Meski begitu, Bruno tidak memandang Schmuel berbeda dari anak-anak lain. Mereka pun menjalin persahabatan rahasia. Dalam pertemuan-pertemuan mereka, Bruno sering mendengar kisah kehidupan Schmuel yang penuh penderitaan. Namun, karena kepolosannya, Bruno selalu mencoba merasionalisasi keadaan, tanpa benar-benar memahami kekejaman yang terjadi di kamp tersebut.
Puncak cerita terjadi ketika Bruno, karena rasa ingin tahunya, ingin masuk ke dalam kamp. Ia menyamar dengan mengenakan “striped pajamas”—seragam para tahanan—yang diberikan Schmuel. Setelah berhasil menyelinap, Bruno ikut digiring bersama tahanan lain ke sebuah bangunan, tempat mereka dipaksa menanggalkan pakaian. Di sana, Bruno menggenggam erat tangan Schmuel hingga akhirnya keduanya menemui ajal mereka akibat gas beracun.
Yang membuat buku ini menarik adalah sudut pandang Bruno sebagai anak kecil yang polos. Kepolosan ini membuat pembaca dapat melihat peristiwa kelam Holocaust dari perspektif yang berbeda: bukan sekadar fakta sejarah, melainkan tragedi kemanusiaan yang menyayat hati. Membaca buku ini menghadirkan pengalaman emosional yang mendalam—membangkitkan rasa sedih sekaligus geram terhadap ketidakadilan yang terjadi.

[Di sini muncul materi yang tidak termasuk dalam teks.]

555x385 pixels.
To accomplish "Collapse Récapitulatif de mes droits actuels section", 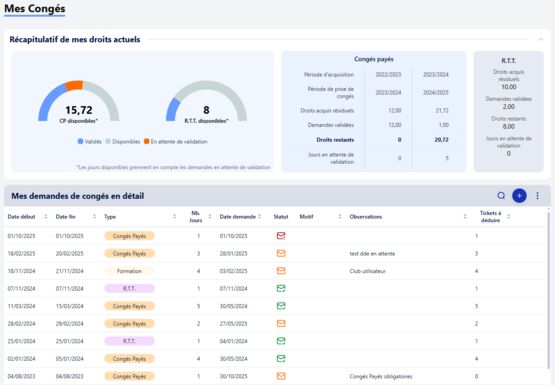I will [x=541, y=39].
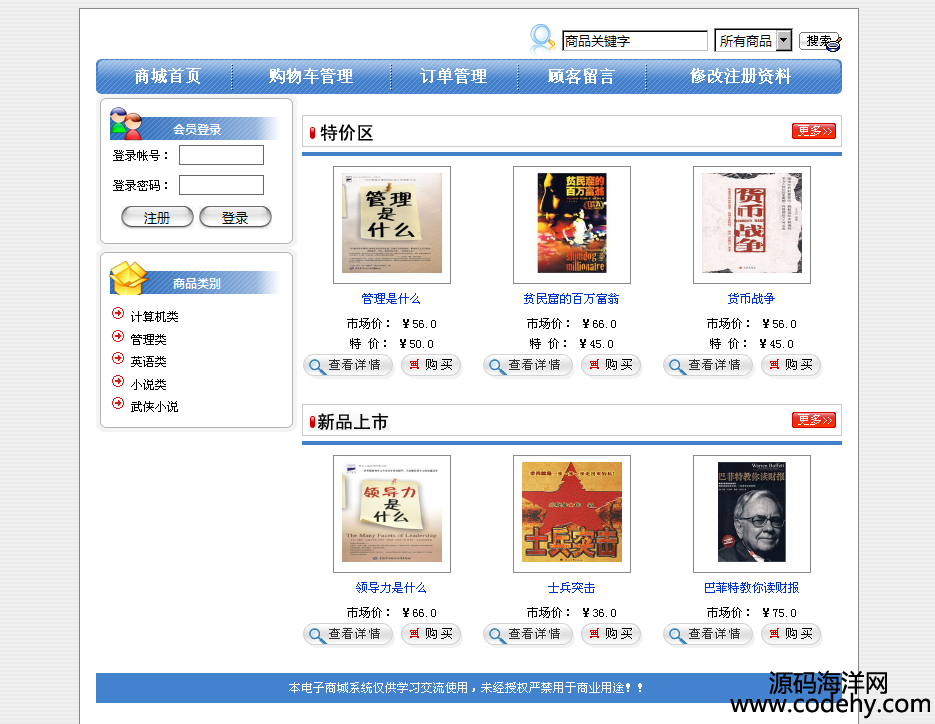The image size is (935, 724).
Task: Open 订单管理 from the navigation bar
Action: click(453, 76)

Bagi saya, nilai penting dari buku ini adalah kesadarannya bahwa keputusan-keputusan yang dibuat secara tidak etis oleh penguasa justru paling menyakiti rakyat kecil yang tidak bersalah. Melalui tokoh Bruno dan Schmuel, pembaca diajak merenungkan betapa berbahayanya totalitarianisme yang mengabaikan nilai kemanusiaan.
“The Boy in the Striped Pajamas” memang merupakan karya fiksi, tetapi sarat makna historis tentang totalitarianisme di era Nazi Jerman. Sistem ini bertentangan dengan demokrasi, karena meniadakan kebebasan berpendapat dan memaksakan keseragaman ideologi melalui kekerasan.
Relevansinya dengan kondisi saat ini juga dapat kita tarik, misalnya pada perdebatan terkait RUU TNI di Indonesia. RUU ini berpotensi memperluas peran militer dalam ranah sipil, sehingga mengancam prinsip demokrasi dan supremasi sipil. Jika hal ini terjadi, ada risiko terbentuknya pola pemerintahan yang militeristik dan mengekang kebebasan berekspresi masyarakat.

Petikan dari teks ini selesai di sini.